In 1970, manufacturing accounted for 24.3% of U.S. GDP and employed 25% of the American workforce. By 2010, the lingering effects of the 1970's energy crisis, global competition, and deindustrialization caused manufacturing to slip to just 12.8% of U.S. GDP, with manufacturing workers comprising a little over 10% of the total workforce. Data shows that this is not an uniquely American phenomenon. The U.S.' share of global manufacturing output hasn't dropped much since the 1970s and wages have actually been rising despite the decline in manufacturing's share of GDP, suggesting the industry is becoming more high skill labor and machine intensive.
America's dominance in a diverse range of manufactured products may be over for good, given the intense competition from low wage labor in developing nations. If more American products were mandated to be produced domestically, similarly to "buy American" legislation, prices for consumers would rise and capital would be put to less productive use.

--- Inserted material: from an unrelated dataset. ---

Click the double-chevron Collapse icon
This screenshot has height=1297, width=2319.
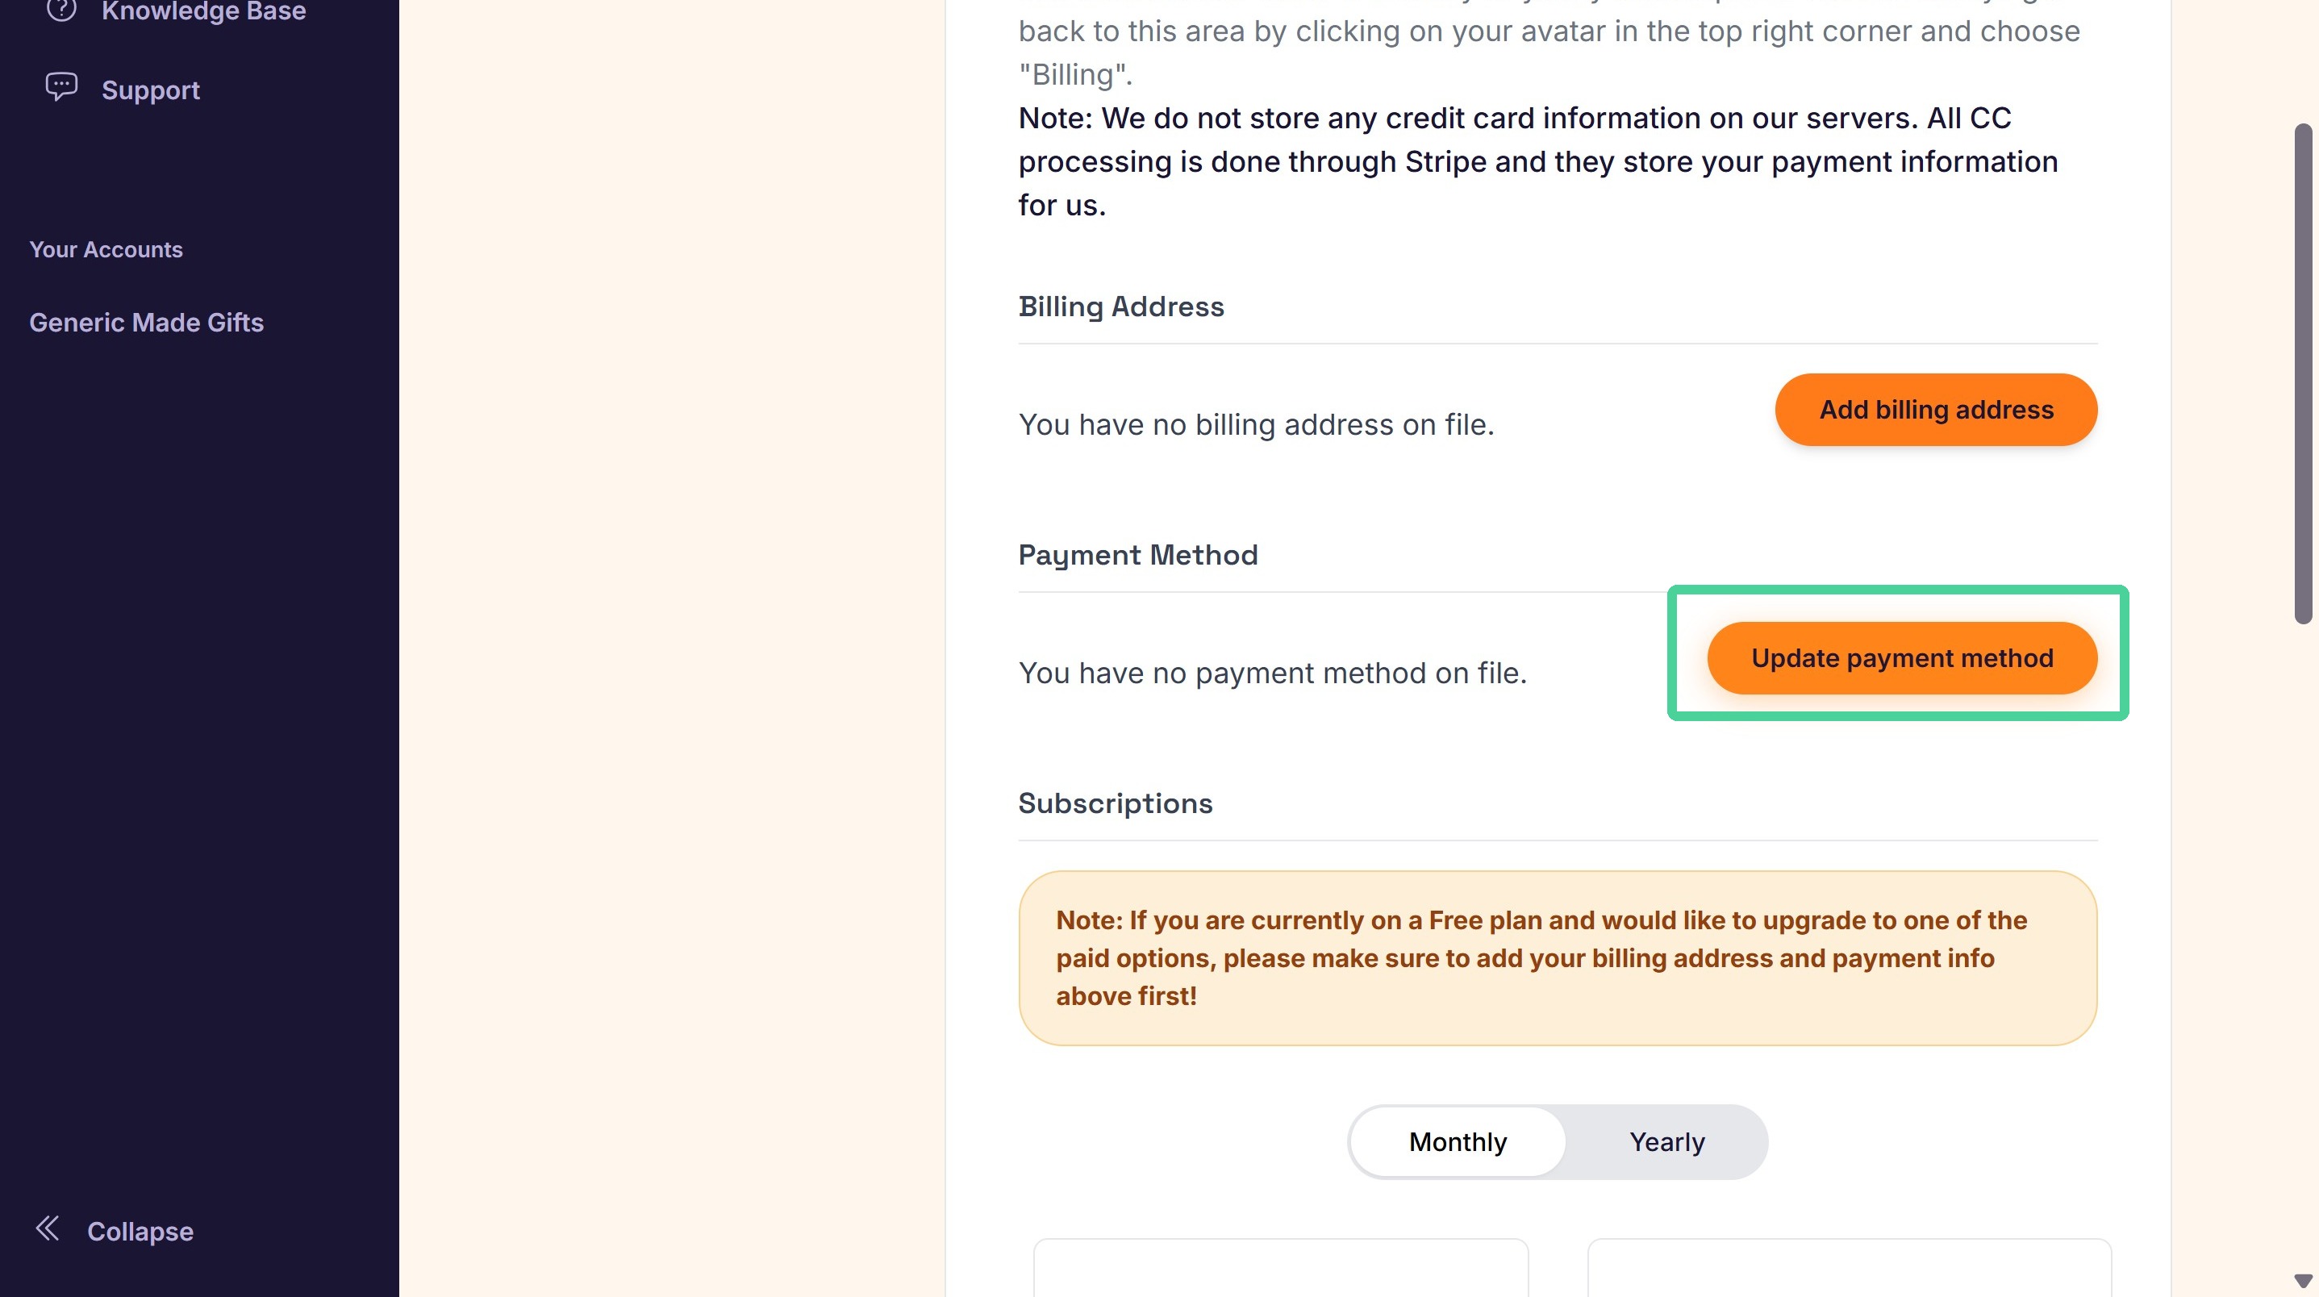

According to U.S. census data, 17 of the 18 most rapidly declining industries in terms of employment were either in manufacturing or the textile, fabric and paper milling industries. Textiles have a long history in America and may even be partially connected to the start the civil war. Throughout the years, textiles and closely related clothing manufacturing industries have seen their competitive advantage evaporate as traditionally unethical labor practices were ultimately addressed through legislation, the mafia infiltrated the garment industry, and foreign competition eventually stripped its market share. A similar scenario plays out in the other effected industries usually ending with loss of market share to foreign firms.
Following the end of WWII, American dominance and manufacturing market share began to shift to competitive rivals in the developing world, especially East Asia. The comparative advantage these countries possessed over the U.S. eventually necessitated off-shoring in order to remain competitive on the world market. The money not spent on manufacturing left corporations with more capital to invest in areas the nation possessed comparative advantages in, such as high skill intensive services because of its relative abundance of highly skilled workers compared with developing nations. Its not surprising that almost all the industries with the largest and fastest projected growth are in services.
Imagine if tomorrow, Congress was able to miraculously pass legislation mandating American-based firms to shift 20% of their outsourced production back to the U.S. This would raise production costs leading to reductions in output and almost assuredly increases in consumer prices. For example, what if Nike were forced to start making 20% of its foreign made shoes at home? Lets say they produce one billion shoes abroad at an average cost of $2 a shoe in Southeast Asia compared to labor costs of $7 a shoe in the U.S. for labor. This means this legalisation would more than double the costs of production for these 200 million shoes from $400 million to $1.4 billion, an $1 billion increase! This would mean higher costs and a scarcer supply of shoes. It may be unpopular, especially in the absence of fair warning allowing for the workforce to adjust, but delaying taking appropriate competitive measures such as factory relocation hurts both domestic firms and consumers.
Globalization gives poorer nations the opportunity to improve their economic status, and provides richer nations with the opportunity to focus on the things they are relatively more proficient at. As someone who appreciates and actively supports U.S. made products in industries dominated by foreign manufacturers such as clothing and increasingly automobiles, the fact of the matter is the majority of domestically consumed goods and services are already being produced in America and for the time being we can benefit from having other countries making some products for us. This does not mean we shouldn't still strive for greater domestic manufacturing efficiency and innovation, which will lower the cost of keeping and reshoring manufacturing operations. The "Made in America" badge of authenticity still denotes a high level of quality, which many global consumers are willing to pay a premium for. The push for greater domestic manufacturing output and jobs must also ensure economic and environmental sustainability and livable wages for workers. As the recent history of Detroit shows us, the inability of individuals, businesses, and politicians to adjust to changing market conditions can have disastrous effects.